When you're not getting fits and alignments and assignments right pre-snap, it doesn't matter how strong you are in the weightroom.

How are you going to teach that? Know the offensive system. Know teh play calls. Get the assignments right if you can count to 6. Identify the lineman and linebackers. We've had the same group now for a full season on the field. They're going to have the same coordinator, same position coach and same system for the first time in years. That , which is all communication and mental - better get better.

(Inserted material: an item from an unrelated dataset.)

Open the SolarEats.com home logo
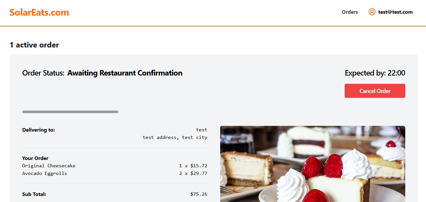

In the marshall game, we had a play in the first half where it was one of the misdirection things out the backfield. We ran that all day. 2nd down if I'm not mistaken, after a decent first down gain. QB kept the ball and rolled to the left of the formation. We had our LG and C double team a DL and had the DL that was lined up across from the LG come in unblocked and was in Shireffs face 7 yards deep as soon as Shireffs turned his head. Sack. 2nd and manageable to 3rd and forever.

That's the mental part of the game though - that takes time, practice, decent coaching, vision and communication among the OL and backfield on the field.

The technique stuff?

Early in the game we had a 3rd and 2. Lined up in a standard power formation. RG comes out of his stance doesn't get good contact on the DL, and the DL moves him out of the way like a snowplow and Newsome has a DT in his mug 3 yards deep as soon as he gets the ball. 4th down - punt.

Sleds, and scrimmages. When your lineman can't get their heads across the face of the DL's that they're supposed to moving regularly - you got to practice that explosion off the LOS somehow. Ea

We either aren't doing enough it, or our lineman are really, really not very talented football players. I refuse to believe that they don't have enough talent - they need to line up and hit sleds.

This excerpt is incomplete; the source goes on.